━━━━━ Raw data

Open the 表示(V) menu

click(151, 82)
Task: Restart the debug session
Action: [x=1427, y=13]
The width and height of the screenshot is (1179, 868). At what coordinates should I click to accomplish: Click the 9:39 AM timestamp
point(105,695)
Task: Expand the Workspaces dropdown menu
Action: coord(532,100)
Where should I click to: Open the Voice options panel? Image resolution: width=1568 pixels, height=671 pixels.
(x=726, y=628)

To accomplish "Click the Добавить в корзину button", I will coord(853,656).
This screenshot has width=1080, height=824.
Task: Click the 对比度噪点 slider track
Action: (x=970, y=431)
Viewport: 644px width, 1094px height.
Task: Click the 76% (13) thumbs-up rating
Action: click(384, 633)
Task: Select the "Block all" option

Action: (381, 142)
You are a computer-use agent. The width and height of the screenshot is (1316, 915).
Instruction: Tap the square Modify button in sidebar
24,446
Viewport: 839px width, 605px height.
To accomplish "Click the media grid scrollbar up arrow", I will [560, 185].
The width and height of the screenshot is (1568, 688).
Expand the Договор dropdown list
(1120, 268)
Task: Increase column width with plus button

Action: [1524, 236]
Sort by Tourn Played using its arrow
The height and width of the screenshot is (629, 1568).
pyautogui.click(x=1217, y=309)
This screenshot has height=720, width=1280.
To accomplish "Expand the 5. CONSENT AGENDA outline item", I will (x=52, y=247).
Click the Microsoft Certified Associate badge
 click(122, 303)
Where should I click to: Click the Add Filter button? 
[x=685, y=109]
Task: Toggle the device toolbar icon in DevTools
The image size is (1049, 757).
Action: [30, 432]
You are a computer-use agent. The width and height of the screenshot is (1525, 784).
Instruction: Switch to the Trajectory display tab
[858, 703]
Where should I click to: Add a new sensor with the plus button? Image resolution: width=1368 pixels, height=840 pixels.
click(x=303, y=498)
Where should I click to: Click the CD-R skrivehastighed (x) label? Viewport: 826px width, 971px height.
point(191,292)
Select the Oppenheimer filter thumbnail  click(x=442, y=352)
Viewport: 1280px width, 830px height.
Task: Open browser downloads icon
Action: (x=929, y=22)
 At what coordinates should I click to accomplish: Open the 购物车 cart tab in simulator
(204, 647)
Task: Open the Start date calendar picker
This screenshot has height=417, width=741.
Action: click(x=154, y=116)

━━━━━━━━━━

Prompt: Copy out the rows above exactly as they appear, from the first row through the line that contains "click(x=303, y=498)", inclusive.

Solution to the problem:
Open the 表示(V) menu

click(151, 82)
Task: Restart the debug session
Action: [x=1427, y=13]
The width and height of the screenshot is (1179, 868). At what coordinates should I click to accomplish: Click the 9:39 AM timestamp
point(105,695)
Task: Expand the Workspaces dropdown menu
Action: coord(532,100)
Where should I click to: Open the Voice options panel? Image resolution: width=1568 pixels, height=671 pixels.
(x=726, y=628)

To accomplish "Click the Добавить в корзину button", I will coord(853,656).
This screenshot has width=1080, height=824.
Task: Click the 对比度噪点 slider track
Action: (x=970, y=431)
Viewport: 644px width, 1094px height.
Task: Click the 76% (13) thumbs-up rating
Action: click(384, 633)
Task: Select the "Block all" option

Action: (381, 142)
You are a computer-use agent. The width and height of the screenshot is (1316, 915).
Instruction: Tap the square Modify button in sidebar
24,446
Viewport: 839px width, 605px height.
To accomplish "Click the media grid scrollbar up arrow", I will [560, 185].
The width and height of the screenshot is (1568, 688).
Expand the Договор dropdown list
(1120, 268)
Task: Increase column width with plus button

Action: [1524, 236]
Sort by Tourn Played using its arrow
The height and width of the screenshot is (629, 1568).
pyautogui.click(x=1217, y=309)
This screenshot has height=720, width=1280.
To accomplish "Expand the 5. CONSENT AGENDA outline item", I will (x=52, y=247).
Click the Microsoft Certified Associate badge
 click(122, 303)
Where should I click to: Click the Add Filter button? 
[x=685, y=109]
Task: Toggle the device toolbar icon in DevTools
The image size is (1049, 757).
Action: [30, 432]
You are a computer-use agent. The width and height of the screenshot is (1525, 784).
Instruction: Switch to the Trajectory display tab
[858, 703]
Where should I click to: Add a new sensor with the plus button? Image resolution: width=1368 pixels, height=840 pixels.
click(x=303, y=498)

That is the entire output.